I’m guessing it depends on the title/honorific, and that there isn’t like a committee tasked with finding equivalents.
What I do know about translation conventions in general is that, in many many contexts, whoever translated if first gets to decide. This happens when there’s a cultural continuity, and you can safely assume that the second person who’ll write about the subject has already read the first person’s take on it. So they’ll go for the established term to keep things neat, even if it wouldn’t be their first choice otherwise.

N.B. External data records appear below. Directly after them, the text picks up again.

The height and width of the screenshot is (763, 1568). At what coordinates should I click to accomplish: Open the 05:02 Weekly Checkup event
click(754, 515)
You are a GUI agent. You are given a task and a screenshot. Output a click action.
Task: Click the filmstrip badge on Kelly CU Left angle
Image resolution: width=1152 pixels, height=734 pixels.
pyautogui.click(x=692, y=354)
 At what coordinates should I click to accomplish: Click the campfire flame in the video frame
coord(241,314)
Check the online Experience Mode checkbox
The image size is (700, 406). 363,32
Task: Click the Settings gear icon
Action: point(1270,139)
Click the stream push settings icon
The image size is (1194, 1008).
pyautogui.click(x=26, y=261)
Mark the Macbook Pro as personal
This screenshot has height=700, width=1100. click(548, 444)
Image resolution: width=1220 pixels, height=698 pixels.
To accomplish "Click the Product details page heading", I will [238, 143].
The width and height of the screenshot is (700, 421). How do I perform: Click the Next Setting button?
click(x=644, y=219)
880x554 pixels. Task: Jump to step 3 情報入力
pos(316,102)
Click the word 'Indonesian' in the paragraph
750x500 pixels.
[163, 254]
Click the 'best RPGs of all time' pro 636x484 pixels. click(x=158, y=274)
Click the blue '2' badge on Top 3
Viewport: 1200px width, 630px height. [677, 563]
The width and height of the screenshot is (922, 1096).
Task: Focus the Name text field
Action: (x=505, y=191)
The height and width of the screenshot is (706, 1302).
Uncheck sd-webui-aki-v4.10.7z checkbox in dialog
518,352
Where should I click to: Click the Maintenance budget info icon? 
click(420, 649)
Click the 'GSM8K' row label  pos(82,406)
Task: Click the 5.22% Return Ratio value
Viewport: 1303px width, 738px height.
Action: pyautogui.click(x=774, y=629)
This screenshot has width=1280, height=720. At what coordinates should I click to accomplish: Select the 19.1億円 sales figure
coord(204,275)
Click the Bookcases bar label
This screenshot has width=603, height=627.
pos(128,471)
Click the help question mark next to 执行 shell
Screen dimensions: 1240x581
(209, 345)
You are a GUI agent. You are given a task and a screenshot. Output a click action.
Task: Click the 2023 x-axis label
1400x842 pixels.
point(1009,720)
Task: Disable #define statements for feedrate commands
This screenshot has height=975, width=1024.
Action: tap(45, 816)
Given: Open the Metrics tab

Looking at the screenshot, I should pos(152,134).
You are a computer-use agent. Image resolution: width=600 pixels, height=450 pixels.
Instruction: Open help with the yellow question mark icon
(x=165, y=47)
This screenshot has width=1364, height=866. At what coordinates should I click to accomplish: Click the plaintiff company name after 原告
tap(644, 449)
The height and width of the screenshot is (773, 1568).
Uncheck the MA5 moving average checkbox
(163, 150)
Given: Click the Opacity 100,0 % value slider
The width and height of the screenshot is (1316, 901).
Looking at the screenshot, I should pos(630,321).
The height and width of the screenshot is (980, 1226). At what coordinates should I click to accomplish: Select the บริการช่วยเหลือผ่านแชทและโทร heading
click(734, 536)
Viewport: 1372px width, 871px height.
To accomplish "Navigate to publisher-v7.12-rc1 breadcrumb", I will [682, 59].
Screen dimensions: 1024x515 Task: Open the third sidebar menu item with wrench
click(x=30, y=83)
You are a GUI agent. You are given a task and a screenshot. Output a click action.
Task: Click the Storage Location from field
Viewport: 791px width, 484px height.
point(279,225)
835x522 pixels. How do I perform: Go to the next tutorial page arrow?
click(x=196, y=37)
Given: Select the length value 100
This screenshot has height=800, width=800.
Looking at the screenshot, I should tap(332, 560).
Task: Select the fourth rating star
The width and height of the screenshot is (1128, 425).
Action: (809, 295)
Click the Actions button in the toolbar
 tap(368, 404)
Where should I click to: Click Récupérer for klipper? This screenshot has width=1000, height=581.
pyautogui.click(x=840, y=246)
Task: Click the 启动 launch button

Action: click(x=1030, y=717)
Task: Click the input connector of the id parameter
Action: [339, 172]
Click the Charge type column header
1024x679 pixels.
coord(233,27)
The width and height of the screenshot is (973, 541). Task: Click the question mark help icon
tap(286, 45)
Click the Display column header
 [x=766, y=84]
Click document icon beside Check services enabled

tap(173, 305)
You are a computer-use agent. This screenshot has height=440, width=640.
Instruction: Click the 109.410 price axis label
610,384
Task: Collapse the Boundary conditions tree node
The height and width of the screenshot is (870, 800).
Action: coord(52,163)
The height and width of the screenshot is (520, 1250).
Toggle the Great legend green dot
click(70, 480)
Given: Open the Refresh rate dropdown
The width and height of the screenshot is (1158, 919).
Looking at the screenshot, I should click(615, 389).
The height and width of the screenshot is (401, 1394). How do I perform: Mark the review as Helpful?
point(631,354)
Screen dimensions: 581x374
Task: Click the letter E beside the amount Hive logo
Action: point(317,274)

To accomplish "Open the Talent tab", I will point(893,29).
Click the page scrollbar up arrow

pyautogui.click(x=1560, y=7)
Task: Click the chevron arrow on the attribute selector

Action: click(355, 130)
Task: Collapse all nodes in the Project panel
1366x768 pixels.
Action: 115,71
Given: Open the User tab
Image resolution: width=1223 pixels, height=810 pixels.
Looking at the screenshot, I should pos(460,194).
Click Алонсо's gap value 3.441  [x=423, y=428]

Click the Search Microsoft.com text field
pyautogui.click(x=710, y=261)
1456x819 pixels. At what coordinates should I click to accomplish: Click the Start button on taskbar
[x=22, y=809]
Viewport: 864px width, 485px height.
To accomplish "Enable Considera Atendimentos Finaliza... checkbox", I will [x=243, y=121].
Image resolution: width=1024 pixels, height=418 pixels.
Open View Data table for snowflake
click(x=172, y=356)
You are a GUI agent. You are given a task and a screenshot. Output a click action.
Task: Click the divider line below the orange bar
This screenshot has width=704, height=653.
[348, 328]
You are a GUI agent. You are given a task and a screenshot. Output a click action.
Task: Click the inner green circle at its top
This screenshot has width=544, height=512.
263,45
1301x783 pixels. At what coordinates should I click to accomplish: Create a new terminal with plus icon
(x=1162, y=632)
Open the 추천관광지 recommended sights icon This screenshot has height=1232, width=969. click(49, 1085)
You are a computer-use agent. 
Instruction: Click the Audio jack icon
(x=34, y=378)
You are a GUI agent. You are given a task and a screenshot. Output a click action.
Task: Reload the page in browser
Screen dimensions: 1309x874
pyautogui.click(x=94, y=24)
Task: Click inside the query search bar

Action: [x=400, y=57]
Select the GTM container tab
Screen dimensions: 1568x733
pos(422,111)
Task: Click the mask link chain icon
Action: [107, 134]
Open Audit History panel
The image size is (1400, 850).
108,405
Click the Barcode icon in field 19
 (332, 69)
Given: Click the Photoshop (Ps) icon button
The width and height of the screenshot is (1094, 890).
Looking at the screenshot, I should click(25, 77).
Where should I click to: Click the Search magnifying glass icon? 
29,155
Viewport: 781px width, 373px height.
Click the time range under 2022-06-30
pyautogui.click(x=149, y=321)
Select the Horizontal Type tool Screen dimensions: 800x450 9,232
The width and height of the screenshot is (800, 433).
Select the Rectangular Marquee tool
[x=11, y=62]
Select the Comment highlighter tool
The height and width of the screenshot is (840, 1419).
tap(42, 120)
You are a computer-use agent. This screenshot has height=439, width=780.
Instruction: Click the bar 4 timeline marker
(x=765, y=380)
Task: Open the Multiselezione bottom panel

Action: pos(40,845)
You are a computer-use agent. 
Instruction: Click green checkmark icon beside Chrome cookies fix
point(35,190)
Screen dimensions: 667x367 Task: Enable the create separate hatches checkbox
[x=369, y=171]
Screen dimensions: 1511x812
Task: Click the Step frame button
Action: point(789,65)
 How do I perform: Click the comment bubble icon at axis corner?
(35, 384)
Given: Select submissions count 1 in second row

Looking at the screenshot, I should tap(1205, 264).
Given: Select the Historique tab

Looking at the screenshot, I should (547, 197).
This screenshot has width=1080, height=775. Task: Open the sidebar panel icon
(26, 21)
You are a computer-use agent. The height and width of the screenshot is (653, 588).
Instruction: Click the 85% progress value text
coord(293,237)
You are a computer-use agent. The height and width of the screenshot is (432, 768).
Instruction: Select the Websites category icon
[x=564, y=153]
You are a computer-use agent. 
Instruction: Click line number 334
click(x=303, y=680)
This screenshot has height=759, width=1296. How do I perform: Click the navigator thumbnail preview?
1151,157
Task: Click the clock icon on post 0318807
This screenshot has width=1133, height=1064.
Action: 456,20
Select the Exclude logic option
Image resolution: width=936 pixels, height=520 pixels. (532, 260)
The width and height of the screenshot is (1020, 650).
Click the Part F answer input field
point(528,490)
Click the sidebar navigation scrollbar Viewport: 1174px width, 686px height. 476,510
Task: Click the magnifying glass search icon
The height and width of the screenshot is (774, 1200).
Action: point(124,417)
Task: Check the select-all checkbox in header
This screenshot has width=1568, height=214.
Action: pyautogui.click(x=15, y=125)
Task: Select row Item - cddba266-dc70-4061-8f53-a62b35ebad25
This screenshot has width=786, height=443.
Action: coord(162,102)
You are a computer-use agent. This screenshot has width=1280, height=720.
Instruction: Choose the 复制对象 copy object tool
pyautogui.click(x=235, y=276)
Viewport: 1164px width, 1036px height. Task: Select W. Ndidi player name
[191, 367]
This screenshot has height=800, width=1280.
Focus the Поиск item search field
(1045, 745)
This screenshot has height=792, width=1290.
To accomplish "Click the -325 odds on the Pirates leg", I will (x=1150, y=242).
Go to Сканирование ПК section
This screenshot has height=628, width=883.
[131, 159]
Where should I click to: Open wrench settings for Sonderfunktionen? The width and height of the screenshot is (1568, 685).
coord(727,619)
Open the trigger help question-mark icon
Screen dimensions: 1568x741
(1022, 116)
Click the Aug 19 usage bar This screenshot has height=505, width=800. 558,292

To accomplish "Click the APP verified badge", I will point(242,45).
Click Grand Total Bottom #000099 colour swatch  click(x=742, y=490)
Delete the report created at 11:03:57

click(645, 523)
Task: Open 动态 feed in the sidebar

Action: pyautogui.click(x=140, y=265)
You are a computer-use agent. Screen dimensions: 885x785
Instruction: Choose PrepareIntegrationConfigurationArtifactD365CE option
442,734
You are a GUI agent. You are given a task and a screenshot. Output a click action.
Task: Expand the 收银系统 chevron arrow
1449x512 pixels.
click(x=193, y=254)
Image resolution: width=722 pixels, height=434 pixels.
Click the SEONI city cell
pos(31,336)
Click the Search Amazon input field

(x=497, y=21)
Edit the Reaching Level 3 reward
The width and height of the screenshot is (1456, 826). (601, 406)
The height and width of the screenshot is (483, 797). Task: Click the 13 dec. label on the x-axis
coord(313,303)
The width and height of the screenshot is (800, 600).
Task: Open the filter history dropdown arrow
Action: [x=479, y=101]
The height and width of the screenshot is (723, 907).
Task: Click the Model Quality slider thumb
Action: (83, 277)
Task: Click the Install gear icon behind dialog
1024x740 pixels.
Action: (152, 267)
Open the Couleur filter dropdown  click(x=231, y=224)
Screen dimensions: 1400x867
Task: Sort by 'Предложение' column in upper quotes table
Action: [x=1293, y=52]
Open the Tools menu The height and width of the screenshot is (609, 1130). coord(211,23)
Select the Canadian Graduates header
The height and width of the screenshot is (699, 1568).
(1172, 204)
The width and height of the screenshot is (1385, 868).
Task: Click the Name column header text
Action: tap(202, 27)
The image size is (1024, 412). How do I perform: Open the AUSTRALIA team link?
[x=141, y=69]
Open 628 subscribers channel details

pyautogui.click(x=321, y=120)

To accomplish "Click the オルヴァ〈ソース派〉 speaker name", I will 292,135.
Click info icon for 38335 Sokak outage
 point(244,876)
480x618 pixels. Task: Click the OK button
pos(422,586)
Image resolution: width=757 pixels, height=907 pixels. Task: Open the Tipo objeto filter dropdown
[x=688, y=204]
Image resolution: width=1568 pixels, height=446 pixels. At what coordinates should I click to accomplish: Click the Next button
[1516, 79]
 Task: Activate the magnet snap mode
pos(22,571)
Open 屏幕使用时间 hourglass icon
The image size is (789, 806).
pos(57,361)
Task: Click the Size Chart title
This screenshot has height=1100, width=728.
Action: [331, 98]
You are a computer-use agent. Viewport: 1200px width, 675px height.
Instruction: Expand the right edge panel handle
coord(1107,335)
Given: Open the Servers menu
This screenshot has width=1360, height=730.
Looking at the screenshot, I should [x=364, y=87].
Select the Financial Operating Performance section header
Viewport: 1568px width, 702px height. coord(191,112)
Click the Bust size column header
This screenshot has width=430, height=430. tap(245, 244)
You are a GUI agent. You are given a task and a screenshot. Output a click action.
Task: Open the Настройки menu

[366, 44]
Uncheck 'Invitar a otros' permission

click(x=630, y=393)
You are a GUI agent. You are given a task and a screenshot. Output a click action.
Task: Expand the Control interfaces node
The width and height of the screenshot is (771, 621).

This, in turn, happens when the book output (on a specific field) is limited, so learned people really do read everything that gets published about it. This, in turn, may happen because the field is niche, but also it happens constantly all over Europe until the early modern period or thereabouts (when book printing exploded and people suddenly stopped being able to keep up with all the new releases; until then, a polymath could actually say “I’ve read all the books!”), and it happens all the time when the target language is small, and there just aren’t that many translators, so everyone knows each other’s work.
Like, in the late 19th century, the first person who translated Les Misérables into greek arbitrarily decided to turn “Gavroche” to “Gavrias” (Γαβριάς), and every single translation since has done the same. It became a convention, because someone called dibs, essentially.